» Requirement
Locate every line below that contains the word "calendar" and copy it.

=== Section Start ===

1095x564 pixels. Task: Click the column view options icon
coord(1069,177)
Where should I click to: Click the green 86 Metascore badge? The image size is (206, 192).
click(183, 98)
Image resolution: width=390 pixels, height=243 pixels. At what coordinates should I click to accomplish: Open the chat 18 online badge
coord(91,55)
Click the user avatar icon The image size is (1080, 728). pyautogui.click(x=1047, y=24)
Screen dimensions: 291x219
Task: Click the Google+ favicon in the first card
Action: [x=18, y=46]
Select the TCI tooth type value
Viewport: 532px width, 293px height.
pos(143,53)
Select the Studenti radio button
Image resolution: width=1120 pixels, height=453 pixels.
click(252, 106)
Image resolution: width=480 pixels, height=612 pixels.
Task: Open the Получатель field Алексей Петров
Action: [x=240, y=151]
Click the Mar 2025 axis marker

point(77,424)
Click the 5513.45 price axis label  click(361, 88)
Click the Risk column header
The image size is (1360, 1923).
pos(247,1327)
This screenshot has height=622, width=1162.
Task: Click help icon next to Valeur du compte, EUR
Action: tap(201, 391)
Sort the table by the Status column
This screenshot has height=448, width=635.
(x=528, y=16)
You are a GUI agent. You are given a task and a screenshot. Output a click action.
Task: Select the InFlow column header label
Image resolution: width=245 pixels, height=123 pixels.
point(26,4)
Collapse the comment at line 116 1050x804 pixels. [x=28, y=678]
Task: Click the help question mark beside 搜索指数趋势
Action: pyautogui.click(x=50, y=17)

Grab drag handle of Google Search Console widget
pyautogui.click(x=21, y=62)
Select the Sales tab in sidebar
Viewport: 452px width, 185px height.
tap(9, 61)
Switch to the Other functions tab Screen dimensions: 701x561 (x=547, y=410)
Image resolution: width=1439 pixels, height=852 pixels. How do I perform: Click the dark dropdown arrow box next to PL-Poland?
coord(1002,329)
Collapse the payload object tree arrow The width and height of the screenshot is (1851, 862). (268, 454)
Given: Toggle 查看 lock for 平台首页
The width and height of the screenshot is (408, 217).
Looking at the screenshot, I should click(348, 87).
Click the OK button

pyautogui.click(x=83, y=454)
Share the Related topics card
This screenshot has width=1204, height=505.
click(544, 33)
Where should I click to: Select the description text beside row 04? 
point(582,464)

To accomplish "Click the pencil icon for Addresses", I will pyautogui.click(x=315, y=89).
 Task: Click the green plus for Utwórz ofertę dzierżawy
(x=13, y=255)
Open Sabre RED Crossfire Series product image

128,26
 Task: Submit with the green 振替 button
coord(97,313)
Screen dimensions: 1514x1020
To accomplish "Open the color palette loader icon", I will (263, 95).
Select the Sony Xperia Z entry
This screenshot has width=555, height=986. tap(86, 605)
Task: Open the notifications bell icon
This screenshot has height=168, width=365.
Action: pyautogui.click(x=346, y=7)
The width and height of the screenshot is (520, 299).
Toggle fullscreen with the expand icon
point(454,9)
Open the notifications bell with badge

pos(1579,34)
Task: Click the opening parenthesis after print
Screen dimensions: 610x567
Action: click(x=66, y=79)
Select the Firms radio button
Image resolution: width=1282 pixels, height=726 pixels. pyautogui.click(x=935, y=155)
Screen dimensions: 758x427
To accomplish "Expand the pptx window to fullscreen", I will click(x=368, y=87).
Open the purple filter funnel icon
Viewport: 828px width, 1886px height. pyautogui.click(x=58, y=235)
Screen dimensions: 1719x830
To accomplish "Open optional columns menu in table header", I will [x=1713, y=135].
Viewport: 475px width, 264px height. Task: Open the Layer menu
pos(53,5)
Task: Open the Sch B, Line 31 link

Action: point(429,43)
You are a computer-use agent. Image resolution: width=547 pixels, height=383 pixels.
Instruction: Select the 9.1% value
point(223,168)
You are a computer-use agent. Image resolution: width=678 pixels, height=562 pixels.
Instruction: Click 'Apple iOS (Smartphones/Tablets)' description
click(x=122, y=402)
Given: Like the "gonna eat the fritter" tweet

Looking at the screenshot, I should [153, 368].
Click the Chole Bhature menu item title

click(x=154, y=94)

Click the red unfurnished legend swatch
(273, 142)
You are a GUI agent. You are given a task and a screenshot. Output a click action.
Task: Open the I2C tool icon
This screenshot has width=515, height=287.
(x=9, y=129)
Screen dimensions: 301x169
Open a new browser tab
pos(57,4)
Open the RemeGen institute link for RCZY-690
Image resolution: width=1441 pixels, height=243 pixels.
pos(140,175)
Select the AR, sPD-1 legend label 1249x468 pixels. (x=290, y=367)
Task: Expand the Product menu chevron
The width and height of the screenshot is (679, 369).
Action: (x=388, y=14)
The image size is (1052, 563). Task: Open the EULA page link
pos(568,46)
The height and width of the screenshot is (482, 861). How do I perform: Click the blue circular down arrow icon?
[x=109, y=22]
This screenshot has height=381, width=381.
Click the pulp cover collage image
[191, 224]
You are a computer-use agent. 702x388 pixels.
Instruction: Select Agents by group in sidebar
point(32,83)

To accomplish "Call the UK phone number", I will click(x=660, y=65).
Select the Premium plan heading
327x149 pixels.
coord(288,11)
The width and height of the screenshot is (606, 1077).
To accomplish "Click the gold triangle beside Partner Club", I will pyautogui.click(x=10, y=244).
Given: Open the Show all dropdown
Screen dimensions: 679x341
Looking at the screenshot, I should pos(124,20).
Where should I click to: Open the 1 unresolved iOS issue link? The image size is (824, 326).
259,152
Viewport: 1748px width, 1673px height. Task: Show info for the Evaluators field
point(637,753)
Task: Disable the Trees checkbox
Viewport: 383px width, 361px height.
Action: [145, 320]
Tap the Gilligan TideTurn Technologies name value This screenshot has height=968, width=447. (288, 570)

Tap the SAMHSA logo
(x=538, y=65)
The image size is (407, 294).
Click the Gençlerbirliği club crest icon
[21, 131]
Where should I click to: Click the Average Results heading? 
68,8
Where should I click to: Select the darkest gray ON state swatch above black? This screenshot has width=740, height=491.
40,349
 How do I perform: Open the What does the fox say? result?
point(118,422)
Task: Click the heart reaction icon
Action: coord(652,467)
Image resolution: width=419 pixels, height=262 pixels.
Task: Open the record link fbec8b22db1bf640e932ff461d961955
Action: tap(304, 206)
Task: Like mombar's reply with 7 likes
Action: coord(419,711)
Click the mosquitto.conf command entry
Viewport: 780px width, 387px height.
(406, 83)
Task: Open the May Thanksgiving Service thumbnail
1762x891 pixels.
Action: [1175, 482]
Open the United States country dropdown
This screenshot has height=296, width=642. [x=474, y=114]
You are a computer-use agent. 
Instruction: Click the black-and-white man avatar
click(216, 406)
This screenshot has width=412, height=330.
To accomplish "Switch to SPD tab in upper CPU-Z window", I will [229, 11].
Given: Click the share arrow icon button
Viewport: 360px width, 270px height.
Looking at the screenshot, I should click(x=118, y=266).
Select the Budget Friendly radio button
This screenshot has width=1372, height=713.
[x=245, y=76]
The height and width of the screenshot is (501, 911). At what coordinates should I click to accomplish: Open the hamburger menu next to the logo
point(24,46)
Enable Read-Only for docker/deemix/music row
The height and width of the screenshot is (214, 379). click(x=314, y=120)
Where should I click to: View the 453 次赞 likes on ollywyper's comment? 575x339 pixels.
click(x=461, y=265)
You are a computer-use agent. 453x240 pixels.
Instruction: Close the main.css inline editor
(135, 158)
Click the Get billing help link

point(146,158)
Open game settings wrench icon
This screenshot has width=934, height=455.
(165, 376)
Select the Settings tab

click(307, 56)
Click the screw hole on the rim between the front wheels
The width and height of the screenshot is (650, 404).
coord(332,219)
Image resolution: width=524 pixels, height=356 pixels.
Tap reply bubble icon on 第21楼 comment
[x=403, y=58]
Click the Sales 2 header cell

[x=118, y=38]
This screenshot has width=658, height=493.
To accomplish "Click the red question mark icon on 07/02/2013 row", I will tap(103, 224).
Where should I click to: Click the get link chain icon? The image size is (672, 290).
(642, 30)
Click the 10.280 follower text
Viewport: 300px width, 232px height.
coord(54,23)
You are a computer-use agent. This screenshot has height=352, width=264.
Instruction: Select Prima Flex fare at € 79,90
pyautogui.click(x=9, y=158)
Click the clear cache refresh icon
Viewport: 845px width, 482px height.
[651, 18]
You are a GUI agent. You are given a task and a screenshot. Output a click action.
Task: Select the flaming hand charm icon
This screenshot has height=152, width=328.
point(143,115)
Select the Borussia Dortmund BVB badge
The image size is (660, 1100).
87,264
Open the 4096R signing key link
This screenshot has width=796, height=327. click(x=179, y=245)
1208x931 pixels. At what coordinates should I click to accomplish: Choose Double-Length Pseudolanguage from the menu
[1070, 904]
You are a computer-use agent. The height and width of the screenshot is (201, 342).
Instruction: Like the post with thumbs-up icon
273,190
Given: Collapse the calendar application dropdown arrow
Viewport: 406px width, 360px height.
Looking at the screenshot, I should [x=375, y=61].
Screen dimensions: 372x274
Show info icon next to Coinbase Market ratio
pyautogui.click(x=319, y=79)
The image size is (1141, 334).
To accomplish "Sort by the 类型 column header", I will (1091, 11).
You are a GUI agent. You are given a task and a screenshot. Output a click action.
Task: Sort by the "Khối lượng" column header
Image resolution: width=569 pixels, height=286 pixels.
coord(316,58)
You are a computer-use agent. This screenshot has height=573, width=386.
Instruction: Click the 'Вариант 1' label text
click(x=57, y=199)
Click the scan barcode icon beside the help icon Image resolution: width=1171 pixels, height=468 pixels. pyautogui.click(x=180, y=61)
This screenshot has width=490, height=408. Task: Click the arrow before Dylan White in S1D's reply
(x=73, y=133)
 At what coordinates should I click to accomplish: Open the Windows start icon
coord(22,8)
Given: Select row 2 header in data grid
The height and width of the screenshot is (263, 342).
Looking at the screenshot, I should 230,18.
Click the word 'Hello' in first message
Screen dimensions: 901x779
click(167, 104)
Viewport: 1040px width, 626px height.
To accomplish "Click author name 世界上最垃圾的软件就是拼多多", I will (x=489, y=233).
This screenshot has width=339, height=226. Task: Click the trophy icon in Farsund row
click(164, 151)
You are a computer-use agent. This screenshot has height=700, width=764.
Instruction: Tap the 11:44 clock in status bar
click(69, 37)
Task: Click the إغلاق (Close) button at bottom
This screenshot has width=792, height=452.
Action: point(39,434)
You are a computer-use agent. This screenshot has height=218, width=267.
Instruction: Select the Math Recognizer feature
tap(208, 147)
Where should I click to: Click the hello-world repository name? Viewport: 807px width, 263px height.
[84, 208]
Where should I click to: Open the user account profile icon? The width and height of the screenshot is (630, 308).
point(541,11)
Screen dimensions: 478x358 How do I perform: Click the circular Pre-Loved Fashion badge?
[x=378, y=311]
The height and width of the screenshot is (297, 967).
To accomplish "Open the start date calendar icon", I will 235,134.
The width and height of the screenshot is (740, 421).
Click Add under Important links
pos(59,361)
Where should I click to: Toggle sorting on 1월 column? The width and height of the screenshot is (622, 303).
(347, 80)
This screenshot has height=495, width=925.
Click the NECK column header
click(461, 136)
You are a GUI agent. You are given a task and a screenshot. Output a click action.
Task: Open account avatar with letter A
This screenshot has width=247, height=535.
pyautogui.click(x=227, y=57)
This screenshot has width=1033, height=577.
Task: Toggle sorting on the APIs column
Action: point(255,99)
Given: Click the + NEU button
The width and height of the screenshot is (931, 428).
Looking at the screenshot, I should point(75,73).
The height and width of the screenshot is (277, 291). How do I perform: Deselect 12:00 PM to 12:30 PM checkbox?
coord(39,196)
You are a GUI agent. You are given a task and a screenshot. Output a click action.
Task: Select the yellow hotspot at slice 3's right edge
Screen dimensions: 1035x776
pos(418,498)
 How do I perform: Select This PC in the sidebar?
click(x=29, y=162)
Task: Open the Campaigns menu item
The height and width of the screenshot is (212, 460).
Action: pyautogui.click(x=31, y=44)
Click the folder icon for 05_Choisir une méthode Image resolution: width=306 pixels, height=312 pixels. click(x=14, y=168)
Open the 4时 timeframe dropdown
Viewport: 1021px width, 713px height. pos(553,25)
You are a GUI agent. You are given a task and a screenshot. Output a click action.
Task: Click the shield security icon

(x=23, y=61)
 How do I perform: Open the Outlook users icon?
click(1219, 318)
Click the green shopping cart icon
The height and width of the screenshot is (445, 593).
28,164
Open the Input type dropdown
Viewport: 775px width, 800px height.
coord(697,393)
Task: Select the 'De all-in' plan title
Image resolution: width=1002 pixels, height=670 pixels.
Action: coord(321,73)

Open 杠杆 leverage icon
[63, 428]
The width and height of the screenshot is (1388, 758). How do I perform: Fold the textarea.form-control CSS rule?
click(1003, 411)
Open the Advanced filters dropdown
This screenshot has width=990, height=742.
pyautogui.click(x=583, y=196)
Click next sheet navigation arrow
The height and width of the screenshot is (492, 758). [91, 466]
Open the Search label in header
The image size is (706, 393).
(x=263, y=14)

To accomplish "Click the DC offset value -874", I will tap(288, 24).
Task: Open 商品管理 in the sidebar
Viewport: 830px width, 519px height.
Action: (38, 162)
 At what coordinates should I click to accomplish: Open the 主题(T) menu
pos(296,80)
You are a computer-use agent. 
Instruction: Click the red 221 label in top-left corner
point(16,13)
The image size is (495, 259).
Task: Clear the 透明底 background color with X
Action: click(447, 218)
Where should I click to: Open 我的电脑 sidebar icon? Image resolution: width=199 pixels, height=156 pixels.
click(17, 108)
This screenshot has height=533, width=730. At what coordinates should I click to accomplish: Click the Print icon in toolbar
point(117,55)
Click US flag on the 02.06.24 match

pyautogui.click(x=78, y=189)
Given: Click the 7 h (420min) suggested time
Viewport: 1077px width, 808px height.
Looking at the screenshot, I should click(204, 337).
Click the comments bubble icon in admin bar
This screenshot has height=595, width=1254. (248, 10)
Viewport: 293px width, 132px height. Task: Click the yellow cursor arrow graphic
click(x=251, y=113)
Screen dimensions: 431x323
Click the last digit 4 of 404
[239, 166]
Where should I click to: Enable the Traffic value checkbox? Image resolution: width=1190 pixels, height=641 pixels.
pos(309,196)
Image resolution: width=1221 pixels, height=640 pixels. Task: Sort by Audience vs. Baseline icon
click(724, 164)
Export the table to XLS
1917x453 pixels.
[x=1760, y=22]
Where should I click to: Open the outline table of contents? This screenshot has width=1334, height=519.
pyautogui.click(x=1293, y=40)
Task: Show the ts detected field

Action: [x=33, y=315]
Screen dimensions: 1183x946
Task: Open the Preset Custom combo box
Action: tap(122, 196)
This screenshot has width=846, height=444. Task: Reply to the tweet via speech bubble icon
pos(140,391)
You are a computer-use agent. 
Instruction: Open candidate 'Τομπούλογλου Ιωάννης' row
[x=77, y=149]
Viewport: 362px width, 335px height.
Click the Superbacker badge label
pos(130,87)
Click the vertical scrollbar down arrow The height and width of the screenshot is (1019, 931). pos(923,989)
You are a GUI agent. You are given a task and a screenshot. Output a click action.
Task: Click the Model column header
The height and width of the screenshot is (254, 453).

=== Section End ===

» Expected output
Given: Collapse the calendar application dropdown arrow
To accomplish "Open the start date calendar icon", I will 235,134.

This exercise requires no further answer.